§ PROBLEMS TO SOLVE
**a)** Using the risk-factors excerpt, decide whether each statement agrees with it: (i) the company currently relies on third parties to deliver its e-learning applications; (ii) the company has never had unscheduled downtime; (iii) failing to introduce new products could reduce net income because of the development and marketing expenses tied to those products. Answer yes or no for each, and quote the exact words of the excerpt that decide it.
**b)** Continue the risk-factors excerpt, picking up after its final sentence.

§ PAGE EXCERPT
++++++++++
An important part of our growth strategy is the development and introduction of new products
that open up new revenue streams for us. Despite our efforts, we cannot assure you that we will be
successful in developing and introducing new products, or that any new products we do introduce
will meet with commercial acceptance. The failure to successfully introduce new products will not
only hamper our growth prospects but may also adversely impact our net income due to the
development and marketing expenses associated with those new products.
THE SUCCESS OF OUR E-LEARNING STRATEGY DEPENDS ON THE RELIABILITY AND CONSISTENT PERFORMANCE OF OUR
INFORMATION SYSTEMS AND INTERNET INFRASTRUCTURE.
The success of our e-learning strategy is highly dependent on the consistent performance of
our information systems and Internet infrastructure. If our Web site fails for any reason or if it
experiences any unscheduled downtimes, even for only a short period, our business and reputation
could be materially harmed. We have in the past experienced performance problems and unscheduled
downtime, and these problems could recur. We currently rely on third parties for proper functioning
of computer infrastructure, delivery of our e-learning applications and the performance of our
destination site. Our systems and operations could be damaged or interrupted by fire, flood, power
loss, telecommunications failure, break-ins, earthquake, financial patterns of hosting providers
and similar events. Any system failures could adversely affect customer usage of our solutions and
user traffic results in any future quarters, which could adversely affect our revenue and operating
results and harm our reputation with corporate customers, subscribers and commerce partners.
++++++++++
§ EXTRACTED MATERIAL
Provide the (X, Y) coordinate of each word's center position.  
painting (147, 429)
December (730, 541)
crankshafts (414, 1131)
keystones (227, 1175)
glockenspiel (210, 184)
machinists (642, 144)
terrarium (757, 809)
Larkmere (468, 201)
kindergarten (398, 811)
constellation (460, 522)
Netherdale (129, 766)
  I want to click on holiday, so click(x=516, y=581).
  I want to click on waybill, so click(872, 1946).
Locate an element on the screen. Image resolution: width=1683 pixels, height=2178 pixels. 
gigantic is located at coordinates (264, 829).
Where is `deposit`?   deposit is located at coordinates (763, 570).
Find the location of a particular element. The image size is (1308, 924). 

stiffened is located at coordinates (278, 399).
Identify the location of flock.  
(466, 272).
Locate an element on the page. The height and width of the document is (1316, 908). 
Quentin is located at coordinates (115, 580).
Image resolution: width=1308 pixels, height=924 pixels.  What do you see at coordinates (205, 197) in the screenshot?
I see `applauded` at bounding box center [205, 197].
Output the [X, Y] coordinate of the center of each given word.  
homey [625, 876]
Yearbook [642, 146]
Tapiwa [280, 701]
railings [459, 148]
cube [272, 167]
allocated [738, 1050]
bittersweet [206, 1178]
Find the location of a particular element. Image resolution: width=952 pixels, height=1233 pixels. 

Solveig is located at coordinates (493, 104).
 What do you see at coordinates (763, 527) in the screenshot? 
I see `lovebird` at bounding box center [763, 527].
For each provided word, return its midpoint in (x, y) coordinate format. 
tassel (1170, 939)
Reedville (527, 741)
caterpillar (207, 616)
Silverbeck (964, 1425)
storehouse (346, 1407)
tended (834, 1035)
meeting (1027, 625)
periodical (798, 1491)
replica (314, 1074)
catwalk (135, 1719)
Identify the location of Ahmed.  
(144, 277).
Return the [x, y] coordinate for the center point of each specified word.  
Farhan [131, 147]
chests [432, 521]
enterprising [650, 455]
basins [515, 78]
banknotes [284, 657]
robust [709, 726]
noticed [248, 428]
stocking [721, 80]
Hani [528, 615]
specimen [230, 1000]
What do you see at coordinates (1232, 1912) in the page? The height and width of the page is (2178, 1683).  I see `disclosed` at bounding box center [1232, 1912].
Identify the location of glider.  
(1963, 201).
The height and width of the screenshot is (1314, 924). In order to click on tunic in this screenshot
++++++++++
§ RESULTS FOR EACH TASK
**a)**
(i) Yes: "We currently rely on third parties for proper functioning of computer infrastructure, delivery of our e-learning applications"
(ii) No: "We have in the past experienced performance problems and unscheduled downtime"
(iii) Yes: "may also adversely impact our net income due to the development and marketing expenses associated with those new products"

**b)**
Accordingly, the satisfactory performance, reliability and availability of our Web site and
computer infrastructure are critical to our reputation and ability to attract and retain corporate
customers, subscribers and commerce partners. We cannot accurately project the rate or timing of
any increases in traffic to our Web site and, therefore, the integration and timing of any upgrades
or enhancements required to facilitate any significant traffic increase to the Web site are
uncertain. We have in the past experienced difficulties in upgrading our Web site infrastructure to
handle increased traffic, and these difficulties could recur. The failure to expand and upgrade our
Web site or any system error, failure or extended down time could materially harm our business,
reputation, financial condition or results of operations.
BECAUSE MANY USERS OF OUR E-LEARNING SOLUTIONS WILL ACCESS THEM OVER THE INTERNET, FACTORS
ADVERSELY AFFECTING THE USE OF THE INTERNET OR OUR CUSTOMERS NETWORKING INFRASTRUCTURES COULD HARM
OUR BUSINESS.
Many of our customers users access our e-learning solutions over the Internet or through our
customers internal networks. Any factors that adversely affect Internet usage could disrupt the
ability of those users to access our e-learning solutions, which would adversely affect customer
satisfaction and therefore our business.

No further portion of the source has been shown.